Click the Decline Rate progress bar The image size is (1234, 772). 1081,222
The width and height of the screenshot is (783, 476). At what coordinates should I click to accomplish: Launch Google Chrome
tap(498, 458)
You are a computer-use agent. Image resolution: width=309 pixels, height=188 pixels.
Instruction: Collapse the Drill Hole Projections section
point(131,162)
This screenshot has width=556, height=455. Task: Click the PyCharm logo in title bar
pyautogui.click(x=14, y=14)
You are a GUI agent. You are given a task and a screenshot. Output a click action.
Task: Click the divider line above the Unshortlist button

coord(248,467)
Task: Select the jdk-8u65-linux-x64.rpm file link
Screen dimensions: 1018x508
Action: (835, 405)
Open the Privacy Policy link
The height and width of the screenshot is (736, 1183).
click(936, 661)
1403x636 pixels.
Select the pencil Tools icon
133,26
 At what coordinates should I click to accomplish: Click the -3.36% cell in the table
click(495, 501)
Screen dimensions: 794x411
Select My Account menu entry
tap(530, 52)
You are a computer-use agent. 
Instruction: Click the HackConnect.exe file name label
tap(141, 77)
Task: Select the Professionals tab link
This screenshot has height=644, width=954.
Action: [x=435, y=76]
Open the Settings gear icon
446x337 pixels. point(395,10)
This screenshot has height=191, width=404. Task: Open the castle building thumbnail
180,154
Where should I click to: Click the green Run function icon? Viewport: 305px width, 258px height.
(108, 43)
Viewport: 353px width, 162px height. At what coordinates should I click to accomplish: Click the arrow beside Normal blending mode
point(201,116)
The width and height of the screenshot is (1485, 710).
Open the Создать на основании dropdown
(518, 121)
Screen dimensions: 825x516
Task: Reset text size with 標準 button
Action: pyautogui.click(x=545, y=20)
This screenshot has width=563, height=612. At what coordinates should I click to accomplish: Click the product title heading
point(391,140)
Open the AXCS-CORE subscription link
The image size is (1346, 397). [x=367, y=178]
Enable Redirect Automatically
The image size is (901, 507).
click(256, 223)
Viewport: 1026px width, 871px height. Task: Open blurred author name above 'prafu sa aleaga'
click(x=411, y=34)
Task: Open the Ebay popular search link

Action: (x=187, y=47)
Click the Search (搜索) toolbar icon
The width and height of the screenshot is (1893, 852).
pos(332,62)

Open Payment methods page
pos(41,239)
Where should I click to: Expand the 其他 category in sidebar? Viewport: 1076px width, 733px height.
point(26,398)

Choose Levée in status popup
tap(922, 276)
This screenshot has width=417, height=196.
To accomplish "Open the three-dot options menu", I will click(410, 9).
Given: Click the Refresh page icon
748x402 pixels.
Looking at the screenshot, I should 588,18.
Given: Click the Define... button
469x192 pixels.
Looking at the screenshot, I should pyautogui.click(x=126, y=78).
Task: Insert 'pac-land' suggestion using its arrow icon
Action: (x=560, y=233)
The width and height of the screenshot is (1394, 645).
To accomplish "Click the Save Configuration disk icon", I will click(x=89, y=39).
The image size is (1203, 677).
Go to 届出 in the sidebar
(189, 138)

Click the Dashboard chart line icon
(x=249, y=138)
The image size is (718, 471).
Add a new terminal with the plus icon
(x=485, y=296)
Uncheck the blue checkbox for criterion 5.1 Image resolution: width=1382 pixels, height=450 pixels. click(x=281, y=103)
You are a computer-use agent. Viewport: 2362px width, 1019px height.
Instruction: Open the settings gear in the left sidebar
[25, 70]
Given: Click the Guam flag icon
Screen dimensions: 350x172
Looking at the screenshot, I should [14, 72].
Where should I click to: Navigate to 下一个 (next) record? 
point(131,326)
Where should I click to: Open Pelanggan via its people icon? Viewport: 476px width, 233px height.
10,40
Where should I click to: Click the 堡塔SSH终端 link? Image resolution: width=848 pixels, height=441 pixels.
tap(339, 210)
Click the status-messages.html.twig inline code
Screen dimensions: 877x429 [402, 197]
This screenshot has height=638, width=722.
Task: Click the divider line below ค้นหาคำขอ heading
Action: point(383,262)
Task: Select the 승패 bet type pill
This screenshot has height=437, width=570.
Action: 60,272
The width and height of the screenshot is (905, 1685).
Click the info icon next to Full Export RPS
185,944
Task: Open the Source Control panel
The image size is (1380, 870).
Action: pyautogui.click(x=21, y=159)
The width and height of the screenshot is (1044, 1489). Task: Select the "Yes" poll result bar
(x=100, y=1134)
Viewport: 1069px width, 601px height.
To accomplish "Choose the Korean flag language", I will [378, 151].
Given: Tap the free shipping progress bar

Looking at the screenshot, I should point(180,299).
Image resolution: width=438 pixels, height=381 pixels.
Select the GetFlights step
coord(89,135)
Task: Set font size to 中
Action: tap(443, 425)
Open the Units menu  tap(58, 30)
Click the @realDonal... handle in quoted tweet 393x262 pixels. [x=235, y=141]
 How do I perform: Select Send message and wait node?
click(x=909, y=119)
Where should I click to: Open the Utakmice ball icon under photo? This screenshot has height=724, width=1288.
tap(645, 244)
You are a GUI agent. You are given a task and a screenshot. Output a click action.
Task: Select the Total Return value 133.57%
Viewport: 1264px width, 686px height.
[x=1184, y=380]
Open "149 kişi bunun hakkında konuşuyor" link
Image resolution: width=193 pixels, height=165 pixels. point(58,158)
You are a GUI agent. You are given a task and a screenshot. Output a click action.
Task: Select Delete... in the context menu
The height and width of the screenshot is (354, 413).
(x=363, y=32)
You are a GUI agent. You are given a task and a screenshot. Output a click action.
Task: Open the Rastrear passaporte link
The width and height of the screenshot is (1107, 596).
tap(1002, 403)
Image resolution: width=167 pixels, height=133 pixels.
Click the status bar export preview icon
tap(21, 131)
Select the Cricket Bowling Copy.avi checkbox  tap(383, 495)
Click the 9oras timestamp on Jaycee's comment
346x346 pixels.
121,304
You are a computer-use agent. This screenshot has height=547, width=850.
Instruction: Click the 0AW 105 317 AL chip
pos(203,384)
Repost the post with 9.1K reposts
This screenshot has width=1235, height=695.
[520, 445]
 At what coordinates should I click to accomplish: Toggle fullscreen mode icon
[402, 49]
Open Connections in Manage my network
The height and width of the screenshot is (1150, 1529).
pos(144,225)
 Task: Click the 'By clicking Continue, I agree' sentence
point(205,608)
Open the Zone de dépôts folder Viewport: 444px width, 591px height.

::::::::

**Instructions to follow:** Reproduce everything from the line that contains "You are a computer-use agent. Image" down to the line that contains "click(495, 501)", both included, with the requests kept as they are, and shift each coordinate in the answers by adding -34 to it.

**Expected answer:**
You are a computer-use agent. Image resolution: width=309 pixels, height=188 pixels.
Instruction: Collapse the Drill Hole Projections section
point(97,128)
This screenshot has width=556, height=455. Task: Click the PyCharm logo in title bar
pyautogui.click(x=-20, y=-20)
You are a GUI agent. You are given a task and a screenshot. Output a click action.
Task: Click the divider line above the Unshortlist button

coord(214,433)
Task: Select the jdk-8u65-linux-x64.rpm file link
Screen dimensions: 1018x508
Action: (801, 371)
Open the Privacy Policy link
The height and width of the screenshot is (736, 1183).
click(902, 627)
1403x636 pixels.
Select the pencil Tools icon
99,-8
 At what coordinates should I click to accomplish: Click the -3.36% cell in the table
click(461, 467)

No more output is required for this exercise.